▸ TEXTO PROPUESTO
Las imágenes se han repetido en bucle y las teorías, comentarios y juicios al respecto han ocupado cualquier conversación a lo largo de los últimos días. Desde aquellos que juzgan como inadmisible la violenta actuación del actor, hasta los que tildan su comportamiento como merecido tras la agresión verbal a su mujer o los que defienden que salvaguardar el honor es algo que concierne a la persona afectada y que la intervención de Smith fue una especie de tutelaje arcaico e injustificable.
Pero lo que impulso a Will Smith a levantarse de su butaca e irrumpir en el escenario no fue una acción casual, ni un marcaje patriarcal sobre su esposa. Cambiemos la perspectiva. No es fácil para una familia convivir con una enfermedad física o mental y su realidad es una incognita para el resto: el dolor, el curso de la enfermedad, el sufrimiento, la aceptación. La imagen impoluta que llega al público de la postal familiar no cristaliza la rutina que vive en su esfera más íntima -solo de puertas para dentro sus protagonistas conocen las batallas con las que lidian día tras día-. El humor en estos casos nunca debería cruzar esa línea, jactarse de la enfermedad, momento en el que se convierte en crueldad. Dudo mucho que alguien pueda asegurar no haber actuado en la misma sintonía que el actor, por lo menos alguien que haya presenciado la enfermedad en las distancias cortas, en su círculo familiar. Quizá sin violencia -jamás justificada- pero sí con la misma rotundidad y firmeza. Quién no perdería cualquier atisbo de razón si a pocos metros bromean de forma lesiva e inoportuna con la enfermedad de su pareja -padre, hijo, hermano o ser querido-. Quién pararía y respiraría en vez de actuar de forma impulsiva si disparan una burla hiriente a viva voz con una audiencia mundial como testigo. Quién acaso podría controlar ese nervio, esa pulsión y protección por encima de cualquier protocolo o norma social.
Es fundamental condenar una agresión física, pero también la potencia de una agresión verbal, las balas de humillación que se lanzaron a quemarropa en el Teatro Dolby de los Ángeles ante una enfermedad que no es una elección. Una guantazo invisible del que Jada Pinkett tardará en recuperarse, probablemente más de lo que le costará a Chris Rock superar el golpe que ha condenado mundialmente al actor. Todos podríamos haber sido Jada Pinkett. Y también Will Smith, un jaguar que se lanza a defender a la persona que acompaña día a día mientras es testigo de su enfermedad.

▸ ACTIVIDAD 1
Indique si cada una de estas afirmaciones coincide con el texto propuesto y cite las palabras exactas que lo deciden: (a) el autor considera justificada la violencia del actor; (b) los hechos ocurrieron en el Teatro Dolby de Los Ángeles; (c) la enfermedad de Jada Pinkett es, según el texto, una elección.
▸ ACTIVIDAD 2
Reescriba el fragmento del texto propuesto que comienza en "Es fundamental condenar" y termina tras "de su enfermedad.", y sustituya "jaguar" por "león".

▸ DATOS REGISTRADOS
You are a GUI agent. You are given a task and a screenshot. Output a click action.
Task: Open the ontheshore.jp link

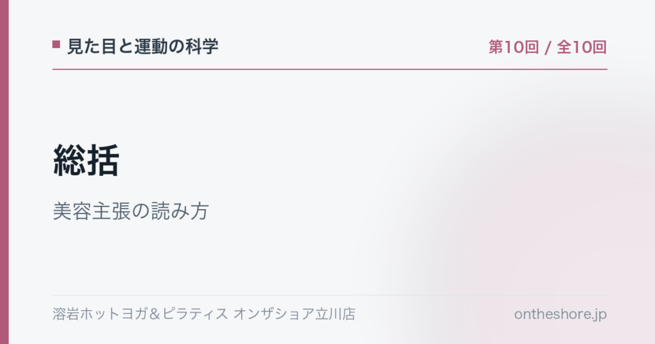tap(560, 315)
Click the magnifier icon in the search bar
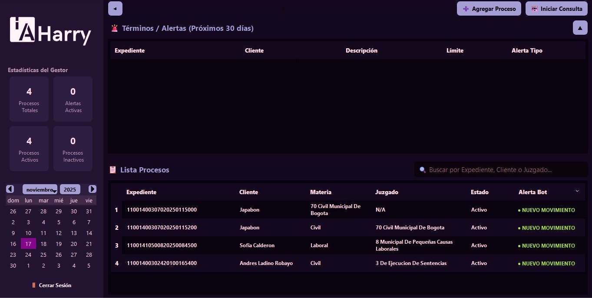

▸ SU SOLUCIÓN 1
(a) No: "Quizá sin violencia -jamás justificada- pero sí con la misma rotundidad y firmeza."
(b) Sí: "en el Teatro Dolby de los Ángeles".
(c) No: "ante una enfermedad que no es una elección".

▸ SU SOLUCIÓN 2
Es fundamental condenar una agresión física, pero también la potencia de una agresión verbal, las balas de humillación que se lanzaron a quemarropa en el Teatro Dolby de los Ángeles ante una enfermedad que no es una elección. Una guantazo invisible del que Jada Pinkett tardará en recuperarse, probablemente más de lo que le costará a Chris Rock superar el golpe que ha condenado mundialmente al actor. Todos podríamos haber sido Jada Pinkett. Y también Will Smith, un león que se lanza a defender a la persona que acompaña día a día mientras es testigo de su enfermedad.